# [RECORDED INFORMATION]
##########

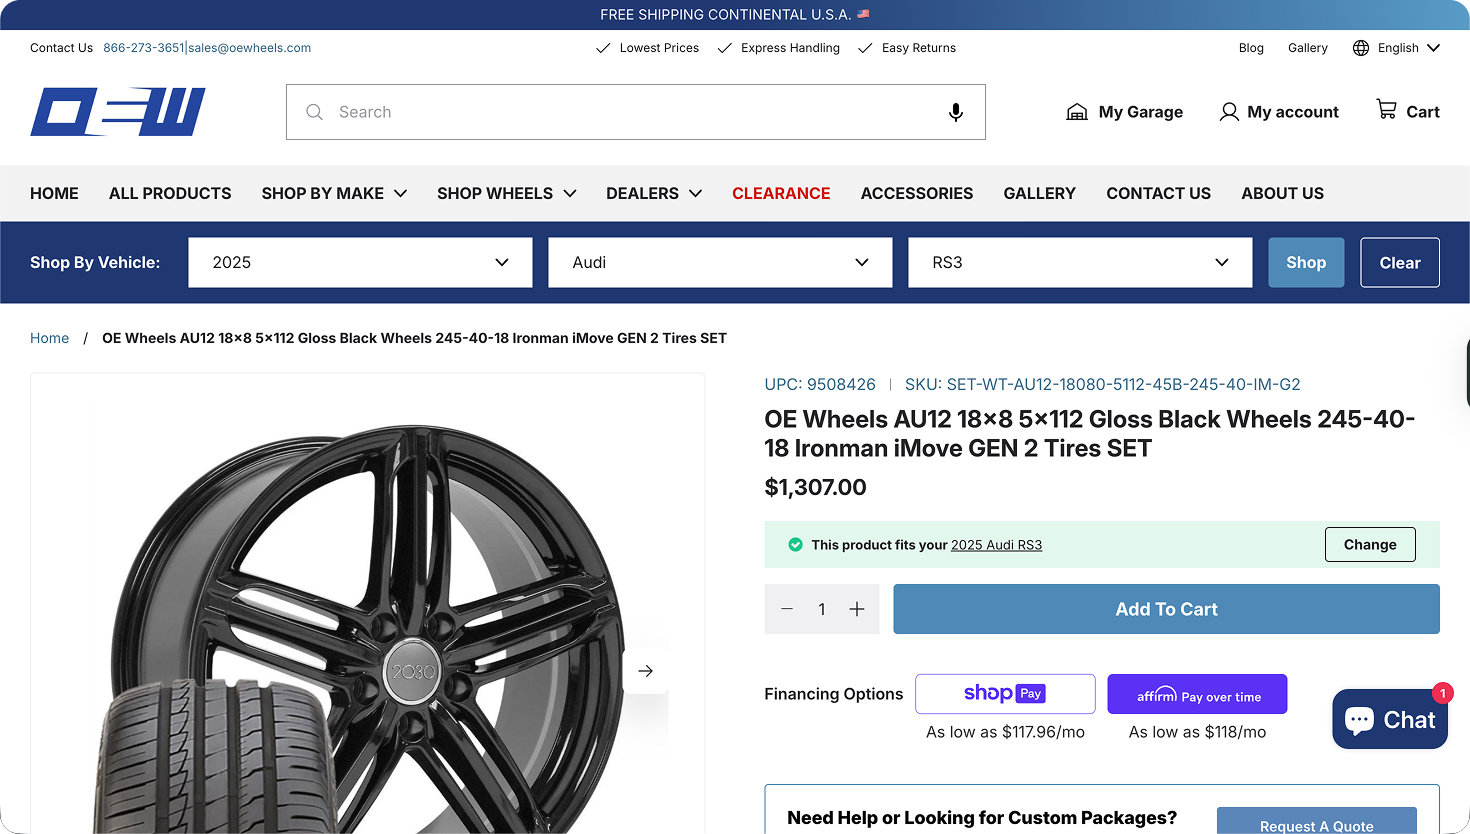Select the Shop Pay financing option
1470x834 pixels.
coord(1005,694)
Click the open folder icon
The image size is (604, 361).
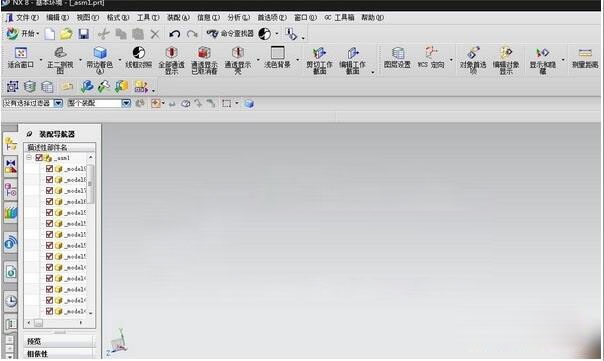[66, 34]
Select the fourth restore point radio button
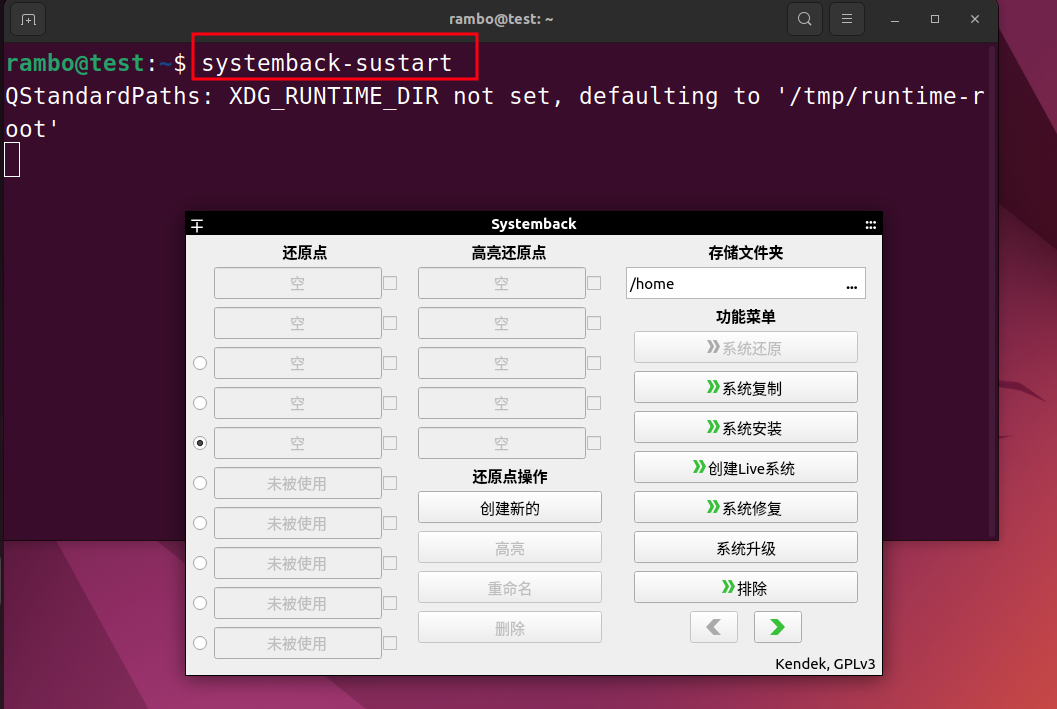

##########

# [EXERCISE BRIEF]
In the records above, find the line that contains "Click the open folder icon" and repeat exactly that line and all lines after it to the end. Do not include pictures.

# [ANSWER FOR THIS EXERCISE]
Click the open folder icon
The image size is (604, 361).
[66, 34]
Select the fourth restore point radio button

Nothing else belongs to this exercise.